* _Exercise goal_: Would you please output the lines of the data below from the one containing "At what coordinates" to the end, exactly and with nothing added?

[Records excerpted from a collection]
------------------------------
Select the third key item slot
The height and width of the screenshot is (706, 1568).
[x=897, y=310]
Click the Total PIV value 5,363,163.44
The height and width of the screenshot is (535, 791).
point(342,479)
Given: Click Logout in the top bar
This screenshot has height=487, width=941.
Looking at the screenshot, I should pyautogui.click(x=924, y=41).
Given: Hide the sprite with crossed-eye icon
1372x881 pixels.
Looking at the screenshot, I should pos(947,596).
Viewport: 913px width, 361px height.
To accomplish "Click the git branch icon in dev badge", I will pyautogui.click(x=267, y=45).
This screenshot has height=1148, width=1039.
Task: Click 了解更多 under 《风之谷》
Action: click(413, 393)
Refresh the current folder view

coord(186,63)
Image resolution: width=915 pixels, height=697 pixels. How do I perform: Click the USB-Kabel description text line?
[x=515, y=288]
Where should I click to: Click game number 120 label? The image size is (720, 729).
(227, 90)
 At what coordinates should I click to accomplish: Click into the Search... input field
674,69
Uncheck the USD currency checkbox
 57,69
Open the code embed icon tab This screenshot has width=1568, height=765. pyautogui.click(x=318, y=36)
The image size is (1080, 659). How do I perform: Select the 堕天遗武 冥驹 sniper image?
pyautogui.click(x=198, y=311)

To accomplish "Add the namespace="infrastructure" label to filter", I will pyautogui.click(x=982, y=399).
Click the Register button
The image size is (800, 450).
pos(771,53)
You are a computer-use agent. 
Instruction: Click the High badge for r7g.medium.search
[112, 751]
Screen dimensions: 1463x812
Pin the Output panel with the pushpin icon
------------------------------
* _Solution to this task_:
 At what coordinates should I click to accomplish: Click into the Search... input field
674,69
Uncheck the USD currency checkbox
 57,69
Open the code embed icon tab This screenshot has width=1568, height=765. pyautogui.click(x=318, y=36)
The image size is (1080, 659). How do I perform: Select the 堕天遗武 冥驹 sniper image?
pyautogui.click(x=198, y=311)

To accomplish "Add the namespace="infrastructure" label to filter", I will pyautogui.click(x=982, y=399).
Click the Register button
The image size is (800, 450).
pos(771,53)
You are a computer-use agent. 
Instruction: Click the High badge for r7g.medium.search
[112, 751]
Screen dimensions: 1463x812
Pin the Output panel with the pushpin icon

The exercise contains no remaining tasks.